Amazon zieht sich bezüglich solcher Fälle, genau wie auch in anderen Bereichen, gerne auf seine Rolle als Plattformanbieter und Dienstleister zurück. Man versuche zwar selbst so viel Ware wie möglich zu retten, recyceln und spenden, von den selbst verkauften Produkten würden weniger als ein Prozent recycelt oder entsorgt. Gleichzeitig weist das Unternehmen darauf hin, dass mehr als die Hälfte der Verkäufe auf externe Händler entfalle, denen man nicht vorschreiben könne, was diese mit ihrem Eigentum machen, so das Credo. Dabei verdient Amazon nicht nur am Verkauf mit, sondern eben auch an der Lagerung und Vernichtung und hätte damit einige lange Hebel in der Hand, um kraftvoll auf Veränderungen hinzuwirken – wenn dies denn wirklich gewünscht wäre. Stattdessen jedoch ist die einzige erwähnenswerte Veränderung beim Umgang mit den Ladenhütern in den Logistikzentren eine sprachkosmetische Maßnahme: Statt wie bisher zur Vernichtung („Destroy“) werden sie nun zur Entfernung („Remove“) abgestellt, wie in der Sendung gezeigte Bilder dokumentieren.

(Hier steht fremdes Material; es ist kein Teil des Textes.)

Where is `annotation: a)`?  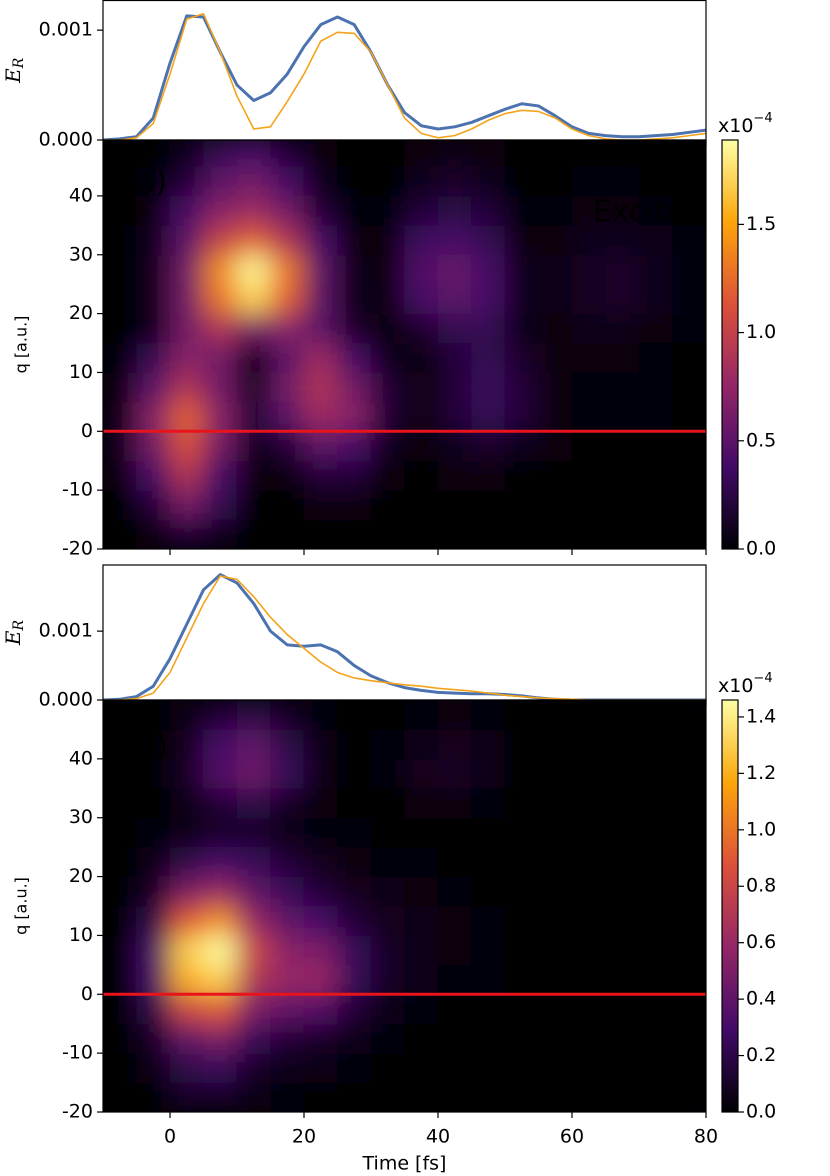 annotation: a) is located at coordinates (152, 182).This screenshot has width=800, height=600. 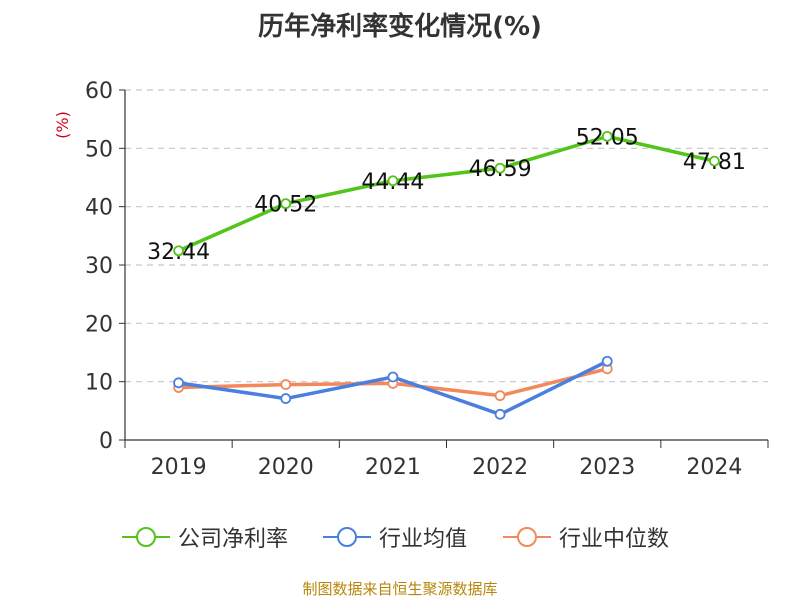 What do you see at coordinates (99, 208) in the screenshot?
I see `y-tick-label: 40` at bounding box center [99, 208].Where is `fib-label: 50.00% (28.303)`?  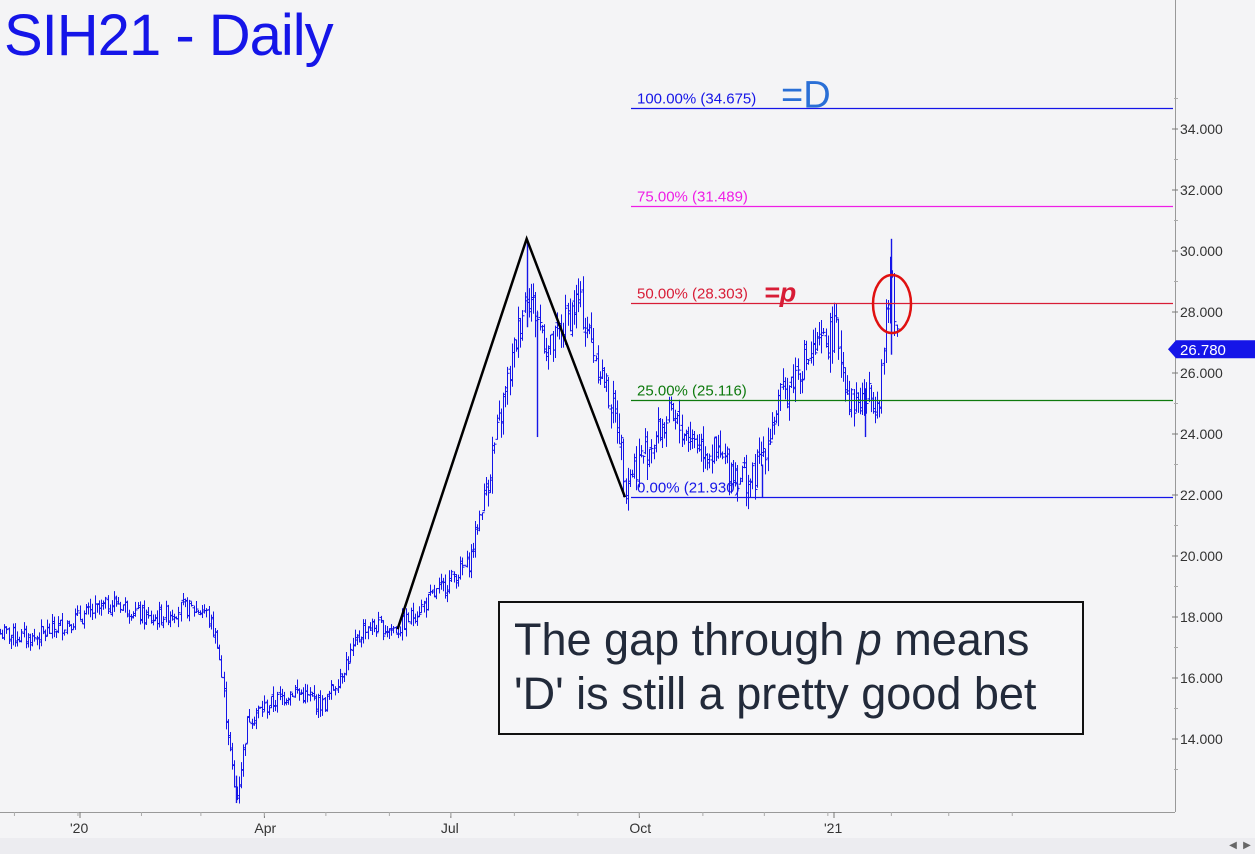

Dass das schon seit Jahren immer so weiter geht, legt den Schluss nahe, dass nur noch die Politik dieses gigantische Schwungrad der Ressourcenverschwendung mit einem beherzten Eingreifen stoppen könnte. Theoretisch hat sie dafür zwar schon das Kreislaufwirtschaftsgesetz eingeführt, das jedoch ein zahnloser Tiger ist, wie die Vorgänge bei Amazon beweisen, die in ähnlicher Weise auch bei anderen zu finden sein sollen. Das die Wirkung des Gesetzes quasi vollständig verpufft, hat auch seinen guten Grund, und der liegt ausgerechnet beim zentralen Baustein der Obhutspflicht, die im Vertrieb die Erhaltung der Gebrauchstauglichkeit vorschreibt und damit eigentlich die verschwenderische Verschrottung verhindern soll. Da es jedoch an einer Rechtsverordnung zu ihrer Umsetzung fehlt, könnten aktuell keine Bußgelder für entsprechende Verstöße erhoben werden. Das könnte zugleich erklären, warum laut den Berichten der Insider erst gar keine ernsthaften Kontrollen bei Amazon stattfinden.
Um die Ziele des Gesetzes zu erreichen, muss hier also dringend nachgeschärft werden. Gleichzeitig hat die Politik allerdings noch ein anderes Hindernis wegzuräumen, wie auch Amazon zu Recht immer wieder anmerkt: Die Problematik der vollen Versteuerung auf gespendete Waren machen diesen Ausweg für viele Händler bisher unnötig unattraktiv.